The answer is $(n-1)(n-2)/2$.

Let's call a set of $n$ disks satisfying the given conditions an $n$-configuration. For an $n$-configuration $\mathcal{C}=\{C_1,\dots ,C_n\}$, let $S_{\mathcal{C}}=\{(i,j)\mid C_i$ properly contains $C_j\}$. So, the score of an $n$-configuration $\mathcal{C}$ is $|S_{\mathcal{C}}|$.

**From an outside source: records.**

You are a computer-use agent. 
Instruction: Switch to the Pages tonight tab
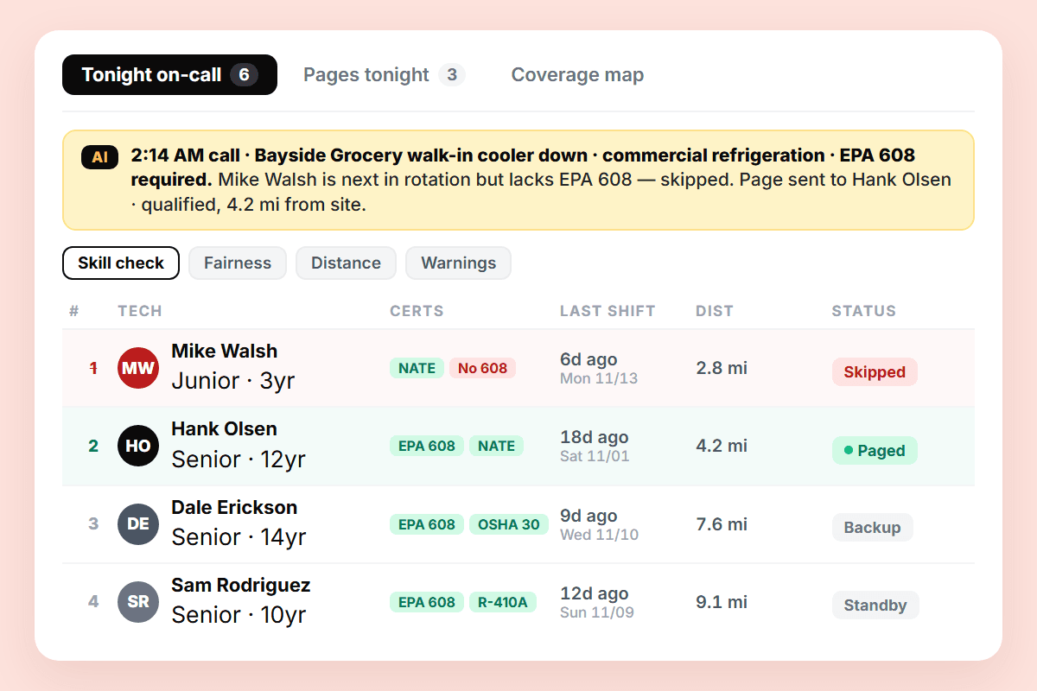tap(384, 75)
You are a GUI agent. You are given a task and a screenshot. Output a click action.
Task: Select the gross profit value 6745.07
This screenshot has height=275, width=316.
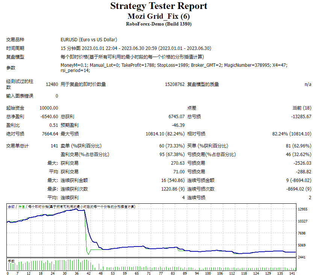coord(177,117)
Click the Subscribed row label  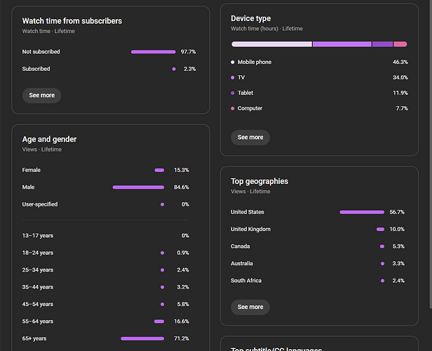(36, 69)
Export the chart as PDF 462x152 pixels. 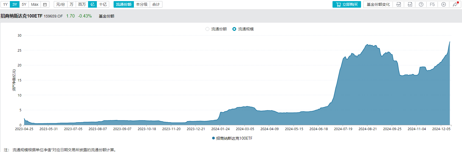click(399, 4)
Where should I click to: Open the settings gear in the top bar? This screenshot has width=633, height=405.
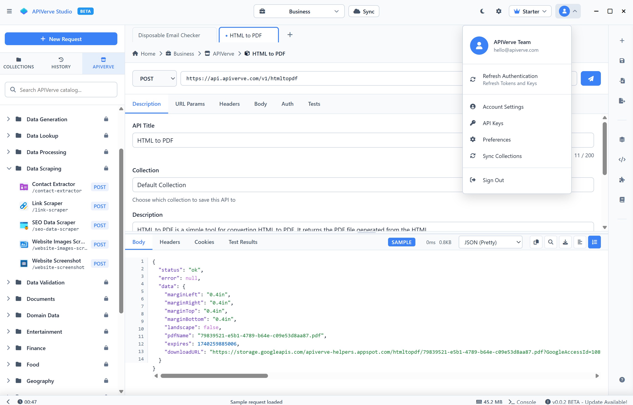(x=498, y=11)
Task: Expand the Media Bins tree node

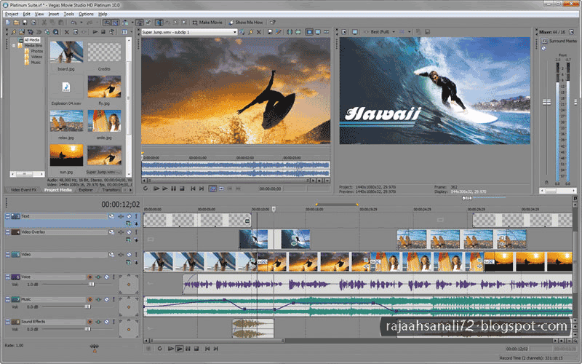Action: (14, 46)
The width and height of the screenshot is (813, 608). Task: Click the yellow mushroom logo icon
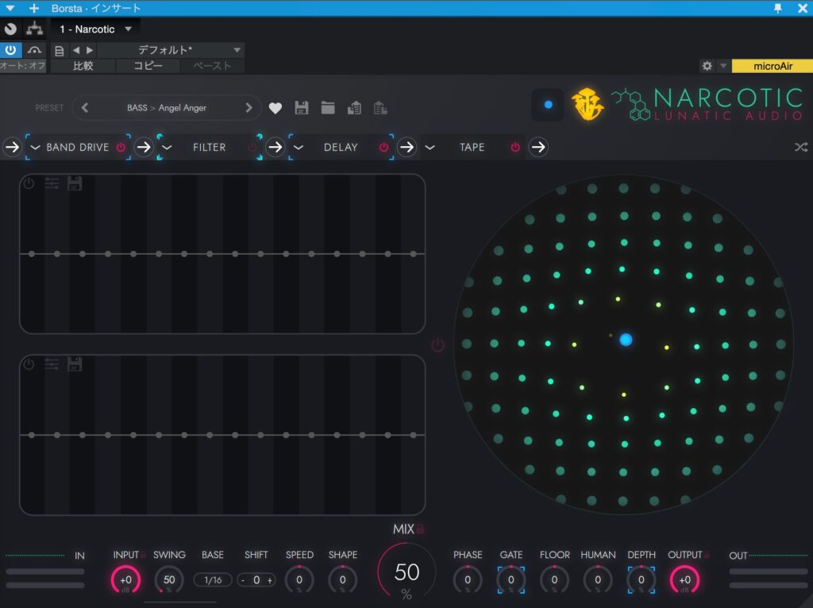tap(588, 105)
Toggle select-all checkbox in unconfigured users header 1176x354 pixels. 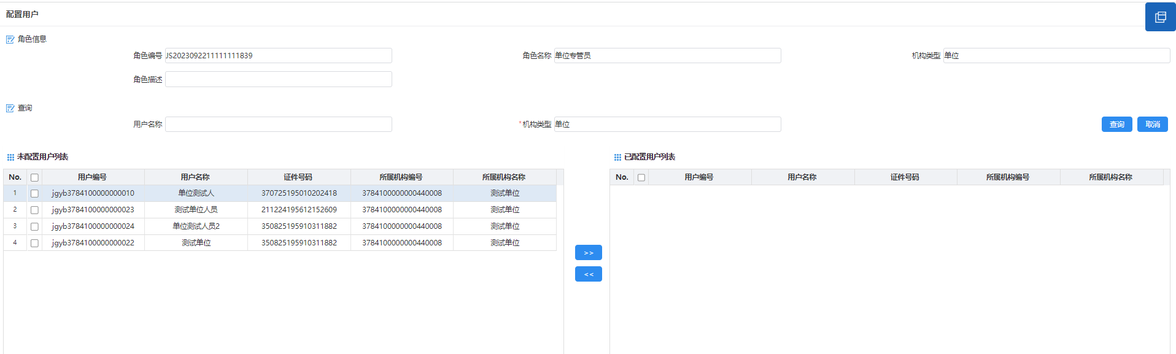[34, 177]
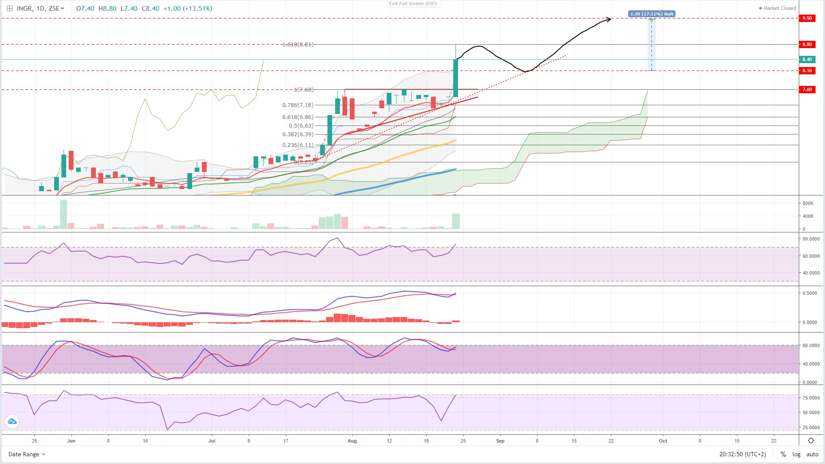Select the 9.50 red price label

[x=807, y=18]
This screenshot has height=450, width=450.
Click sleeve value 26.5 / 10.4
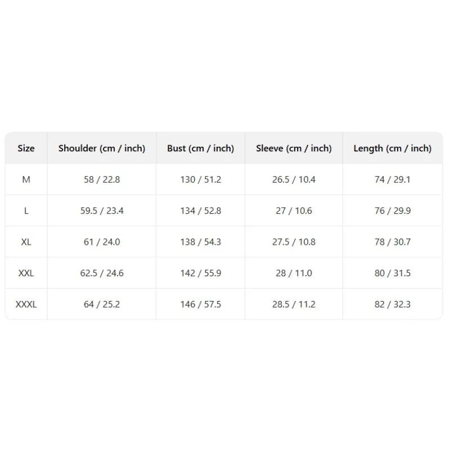294,179
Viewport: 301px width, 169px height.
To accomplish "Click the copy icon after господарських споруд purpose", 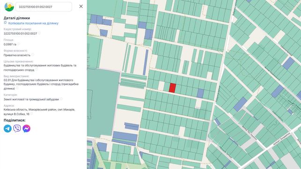I will point(37,70).
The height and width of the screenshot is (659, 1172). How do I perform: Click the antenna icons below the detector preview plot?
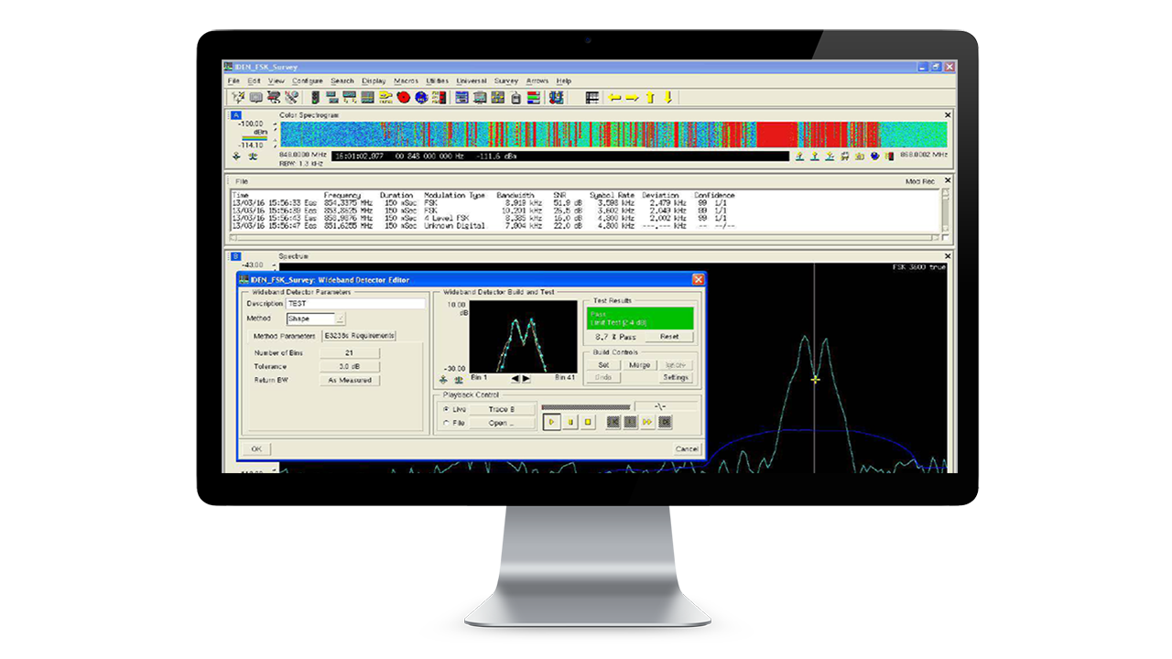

We'll show that (i) there is an $n$-configuration $\mathcal{C}$ for which $|S_{\mathcal{C}}|=(n-1)(n-2)/2$, and that (ii) $|S_{\mathcal{C}}|\le (n-1)(n-2)/2$ for any $n$-configuration $\mathcal{C}$.

Let $C_1$ be any disk. Then for $i=2,\dots ,n-1$, take $C_i$ inside $C_{i-1}$ so that the circumference of $C_i$ contains the center of $C_{i-1}$. Finally, let $C_n$ be a disk whose center is on the circumference of $C_1$ and whose circumference contains the center of $C_{n-1}$. This gives $S_{\mathcal{C}}=\{(i,j)\mid 1\le i<j\le n-1\}$ of size $(n-1)(n-2)/2$, which proves (i).

For any $n$-configuration $\mathcal{C}$, $S_{\mathcal{C}}$ must satisfy the following properties: (1) $(i,i)\notin S_{\mathcal{C}}$, (2) $(i+1,i)\notin S_{\mathcal{C}},(1,n)\notin S_{\mathcal{C}}$, (3) if $(i,j),(j,k)\in S_{\mathcal{C}}$, then $(i,k)\in S_{\mathcal{C}}$, (4) if $(i,j)\in S_{\mathcal{C}}$, then $(j,i)\notin S_{\mathcal{C}}$.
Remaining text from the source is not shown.